# [TASK DETAILS]
Look below. Copy each line that has "Uncheck" in it.

BEGIN MATERIAL PROVIDED

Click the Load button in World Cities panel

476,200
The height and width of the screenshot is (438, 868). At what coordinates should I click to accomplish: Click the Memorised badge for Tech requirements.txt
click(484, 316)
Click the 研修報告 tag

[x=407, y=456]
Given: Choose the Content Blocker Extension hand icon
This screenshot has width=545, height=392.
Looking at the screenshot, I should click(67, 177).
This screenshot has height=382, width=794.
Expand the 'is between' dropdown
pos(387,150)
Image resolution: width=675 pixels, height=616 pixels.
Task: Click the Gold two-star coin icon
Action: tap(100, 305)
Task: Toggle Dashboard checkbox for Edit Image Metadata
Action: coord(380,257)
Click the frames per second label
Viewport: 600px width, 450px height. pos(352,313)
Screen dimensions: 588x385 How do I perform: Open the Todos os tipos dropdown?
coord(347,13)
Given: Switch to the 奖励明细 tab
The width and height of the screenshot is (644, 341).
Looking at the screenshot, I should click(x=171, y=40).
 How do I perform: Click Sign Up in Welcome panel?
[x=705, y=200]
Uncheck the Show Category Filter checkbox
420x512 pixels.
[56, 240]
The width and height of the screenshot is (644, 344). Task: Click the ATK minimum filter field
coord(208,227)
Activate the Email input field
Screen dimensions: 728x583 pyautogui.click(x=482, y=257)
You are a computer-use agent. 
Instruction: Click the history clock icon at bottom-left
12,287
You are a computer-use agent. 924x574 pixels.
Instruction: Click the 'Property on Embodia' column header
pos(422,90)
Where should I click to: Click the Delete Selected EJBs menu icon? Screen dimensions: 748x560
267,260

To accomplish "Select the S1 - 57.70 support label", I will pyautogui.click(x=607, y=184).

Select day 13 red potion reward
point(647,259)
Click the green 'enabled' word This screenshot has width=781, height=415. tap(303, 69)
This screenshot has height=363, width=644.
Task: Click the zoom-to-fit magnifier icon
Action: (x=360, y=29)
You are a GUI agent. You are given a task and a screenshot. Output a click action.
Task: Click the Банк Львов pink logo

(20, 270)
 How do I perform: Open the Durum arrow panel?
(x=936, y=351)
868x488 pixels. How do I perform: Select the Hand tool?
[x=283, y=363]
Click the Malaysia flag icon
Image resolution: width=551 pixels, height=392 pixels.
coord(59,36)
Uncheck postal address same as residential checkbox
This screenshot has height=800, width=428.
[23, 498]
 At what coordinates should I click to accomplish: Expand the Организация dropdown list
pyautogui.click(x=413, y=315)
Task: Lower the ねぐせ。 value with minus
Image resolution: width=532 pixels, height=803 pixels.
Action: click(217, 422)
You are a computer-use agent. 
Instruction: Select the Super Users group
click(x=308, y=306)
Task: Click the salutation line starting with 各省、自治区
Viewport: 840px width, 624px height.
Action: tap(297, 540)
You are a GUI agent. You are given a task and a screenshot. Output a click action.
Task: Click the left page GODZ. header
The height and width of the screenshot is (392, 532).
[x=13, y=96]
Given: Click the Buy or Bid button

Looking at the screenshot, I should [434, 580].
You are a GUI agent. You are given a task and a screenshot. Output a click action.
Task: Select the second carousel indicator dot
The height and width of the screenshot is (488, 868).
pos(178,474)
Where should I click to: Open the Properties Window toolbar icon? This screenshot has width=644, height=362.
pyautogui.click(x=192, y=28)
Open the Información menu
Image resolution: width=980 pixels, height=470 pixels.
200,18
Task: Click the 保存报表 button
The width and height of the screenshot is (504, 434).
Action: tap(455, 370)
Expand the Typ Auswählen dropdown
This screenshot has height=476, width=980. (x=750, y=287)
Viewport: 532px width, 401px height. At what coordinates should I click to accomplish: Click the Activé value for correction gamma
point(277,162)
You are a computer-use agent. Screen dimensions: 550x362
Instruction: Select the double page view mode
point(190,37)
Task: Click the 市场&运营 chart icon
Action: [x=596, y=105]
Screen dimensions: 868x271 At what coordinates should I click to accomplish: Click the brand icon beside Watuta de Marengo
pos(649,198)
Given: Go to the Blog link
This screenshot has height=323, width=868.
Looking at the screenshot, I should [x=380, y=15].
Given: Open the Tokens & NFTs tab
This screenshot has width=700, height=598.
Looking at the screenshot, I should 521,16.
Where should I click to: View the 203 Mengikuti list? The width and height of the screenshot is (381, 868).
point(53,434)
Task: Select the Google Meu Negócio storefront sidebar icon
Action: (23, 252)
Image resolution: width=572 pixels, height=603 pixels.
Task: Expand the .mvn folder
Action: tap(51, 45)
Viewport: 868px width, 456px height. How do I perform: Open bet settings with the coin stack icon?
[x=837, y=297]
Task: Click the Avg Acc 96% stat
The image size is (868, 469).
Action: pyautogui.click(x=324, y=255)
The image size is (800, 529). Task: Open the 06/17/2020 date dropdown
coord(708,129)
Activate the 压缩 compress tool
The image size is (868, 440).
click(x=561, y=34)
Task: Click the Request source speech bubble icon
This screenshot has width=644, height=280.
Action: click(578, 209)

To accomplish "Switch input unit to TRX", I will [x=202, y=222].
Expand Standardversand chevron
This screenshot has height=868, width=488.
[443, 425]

END MATERIAL PROVIDED

# [ANSWER]
Uncheck the Show Category Filter checkbox
Uncheck postal address same as residential checkbox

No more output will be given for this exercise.